His team was so fortunate to stay unbeaten that Joe Paterno admitted afterward he probably should "go home and go to Mass."
"Turnovers, breakdowns and you come out winning a game on the road?" Paterno said, still shaking his head in near disbelief.
The Lions dropped passes. Their defense could not get off the field in the first half. They were outschemed on special teams. They committed two personal foul penalties that sustained stalled Northwestern possessions with one the late hit by Chris Harrell nearly turning an admirable PSU comeback into what would have been a brutal loss.
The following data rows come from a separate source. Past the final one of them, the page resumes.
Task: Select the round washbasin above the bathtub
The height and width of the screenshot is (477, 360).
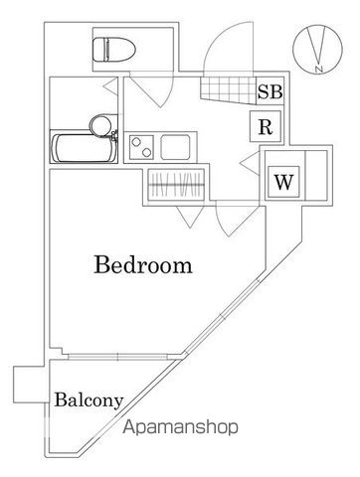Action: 99,124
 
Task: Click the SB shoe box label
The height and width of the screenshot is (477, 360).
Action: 270,92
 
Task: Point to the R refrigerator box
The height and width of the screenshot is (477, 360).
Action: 264,126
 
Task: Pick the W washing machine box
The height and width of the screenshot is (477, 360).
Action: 283,182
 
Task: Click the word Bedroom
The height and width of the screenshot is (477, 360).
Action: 143,265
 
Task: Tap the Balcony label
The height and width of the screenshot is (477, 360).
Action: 89,400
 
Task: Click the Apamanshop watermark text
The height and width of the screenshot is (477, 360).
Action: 183,429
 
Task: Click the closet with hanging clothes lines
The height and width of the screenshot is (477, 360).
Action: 178,186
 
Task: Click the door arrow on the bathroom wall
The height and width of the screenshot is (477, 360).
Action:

But nobody created and overcame adversity like Michael Robinson, who kept both teams in the game.
Robinson fumbled four times and threw three interceptions, although two of the picks bounced off receivers' hands. Robinson also had several balls batted down at the line of scrimmage.
Had Penn State lost, he would have been the biggest reason.
And yet, when the Nittany Lions needed him most, Robinson came up huge.
He wound up throwing for 271 yards, rushing for 60 more on nine carries and contributing four touchdowns.
With the game on the line late in the fourth quarter, facing fourth-and-15 from his own 15 with no timeouts left and knowing an incompletion would have sealed the loss and started the Big Ten season with another thud, Robinson showed everybody he may be something special.
He drilled a 20-yard pass over the middle to Isaac Smolko for a first down to the Northwestern 35.
To a man, his teammates said Robinson's demeanor in the huddle did not change, even though a loss would have immediately cued the Nittany Nation's chorus for Anthony Morelli.
"Mike was great," Smolko said. "He called almost all those plays on the last drive. He was calm and collected the whole drive."
Robinson read the safety, who followed the Lion wide receivers, and alertly picked out Smolko in part because he was open, in part because "he probably has the most reliable hands on the team."
Suddenly, a feeling came over the Nittany Lions which they haven't experienced in the past few years: They knew they could win.
On third down from the Northwestern 36, facing a maximum blitz that decked him, Robinson got enough on the ball to find Derrick Williams, who was wide open behind the Wildcats' secondary and made the lone remaining defender miss.
"That last drive," Robinson said, "was all heart."
And nobody showed more of it than M-Rob.
While the jury is still out on him as a big-time quarterback for one thing, he's got eight fumbles in four games he definitely grew up as a leader Saturday.
"That's the Mike we've been hoping to see," Smolko said. "That's the type of leadership you need from a quarterback to be a good team. And we got it."
Robinson will have to protect the ball better, and he'll have to eliminate turnovers. But give credit where it's due: He's hitting nearly 60 percent of his passes, and he's now thrown three touchdowns in each of the last three games.
His nine touchdown passes is one shy of the Lions' total of 2004.
"I've always been a Michael Robinson fan," Paterno said.
No doubt the new receivers have made a big difference, but Robinson's performance helped the Lions pass a character test they had been failing for the past several years.
With road wins, let alone comebacks, few and far between since many of these upperclassmen joined the program,
Penn State flew home Saturday with a renewed and needed sense of confidence.
"Playing in the Big Ten, there's going to be more times when we'll have to come from behind," said Tony Hunt, who rushed for 99 yards and recovered Robinson's last fumble to keep alive the game-winning possession. "I'm glad to see we were able to do that."
Maybe Penn State is starting to grow up.
And maybe, just maybe, Robinson's quarterback skills will grow to match his leadership.